Logan Ryan: The cornerback might have done enough to be considered New England’s own rookie of the year. The third-round pick out of Rutgers led all NFL rookies with five picks on the season, with two of his takeaways coming in a big December win over the Ravens. He has nice versatility (he’s played both left and right corner, as well as the slot this year, and there’s been little dropoff) good ball skills and a willingness to put in the work needed in order to succeed in the NFL. It will be interesting to watch his overall progression — there have been plenty of young corners who have done well as rookies in New England, only to fall clear off the radar screen in their second and third year in the league. But for now, expect Ryan to serve as the fourth corner on the roster heading into the postseason, behind starters Aqib Talib, Alfonzo Dennard and Kyle Arrington.
Totals (per coaches film review): 41 tackles (33 solo), 1.5 sacks (14 yards), 2 quarterback hits, 5 INTs, 1 TD, 10 passes defensed.

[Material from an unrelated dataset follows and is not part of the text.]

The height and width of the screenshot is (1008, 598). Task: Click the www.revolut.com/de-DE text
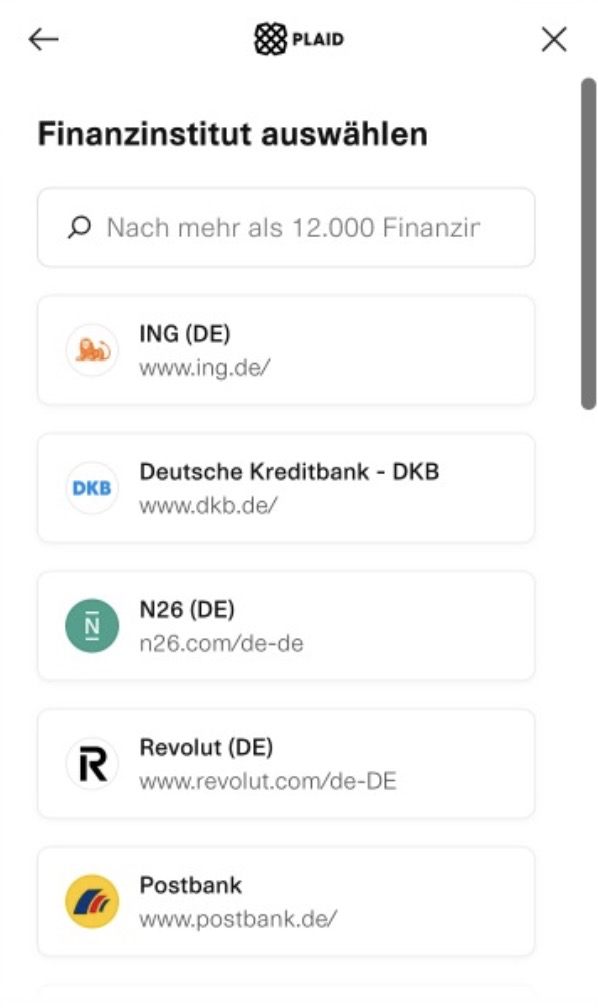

Josh Boyce: The fourth-round pick out of TCU looked to be headed for a red-shirt season as a rookie, but a run of injuries, as well as his own emergence, saw him get on the field toward the end of the season and do a nice job with the opportunities he was given. A nightmare of a matchup, his physical tools make him a handful to cover, especially in the open field. (Just ask Cleveland’s Buster Skrine, who looked completely helpless when faced with the challenge of trying to take down Boyce in the open field on this play.) The season came to an end for the 5-foot-11, 205-pounder when he suffered an ankle injury in a December loss to the Dolphins — he was just placed on injured reserve — but should be ready to go for OTAs and minicamps in the spring.
Totals: 9 catches, 121 yards; 9 kick returns, 214 yards.
Duron Harmon: Like many of the defensive rookies on this list, Harmon (a third-round pick out of Rutgers) started slow. But a run of injury — in Harmon’s case, to starting strong safety Steve Gregory — meant he was pressed into service. That meant going wire-to-wire and playing all 90 defensive snaps in the epic win over the Broncos, as well as 69 of a possible 70 defensive snaps in the regular-season finale against the Bills. (Although in the case of the latter contest, that was probably more of a case of the team trying to get him as many snaps as possible going into the playoffs.) The 6-foot-1, 200-pounder played well when called upon, and while he won’t likely be a defensive starter when the postseason begins next Saturday, he will almost certainly be a regular part of the rotation in the secondary in nickel and dime packages.
Totals (per coaches film review): 30 tackles (23 solo), 2 INTs, 44 yards, 4 passes defensed.
Steve Beauharnais: The linebacker out of Rutgers — a seventh-round pick this past spring — flashed elements of old special teasers linebacker Tracy White in his game. However, because of numbers, he was a healthy scratch for most of the season. A sturdy, no-nonsense individual, look for him to have a limited role down the stretch, but he should figure in New England’s plans for 2014.
Totals (per coaches film review): 1 tackle.
Michael Buchanan: A seventh-rounder out of Illinois, Buchanan started strong as a backup defensive end to Chandler Jones and Rob Ninkovich — over the first four weeks, he was a primary backup, and played a sizable portion of snaps. But after the Patriots re-acquired veteran Andre Carter, Buchanan’s playing time dropped dramatically. (Over the second half of the season, he reached double digits in snaps just twice, and took a healthy scratch along the way.) For what it’s worth, he did play well on special teams down the stretch. Going into the playoffs, he’s likely a third option at defensive end behind the starters and Carter, but will figure into the mix in a more prominent role in 2014.
Totals (per coaches film review): 3 tackles (3 solo), 2 sacks, 15 yards, 5 quarterback hits; 7 special teams tackles.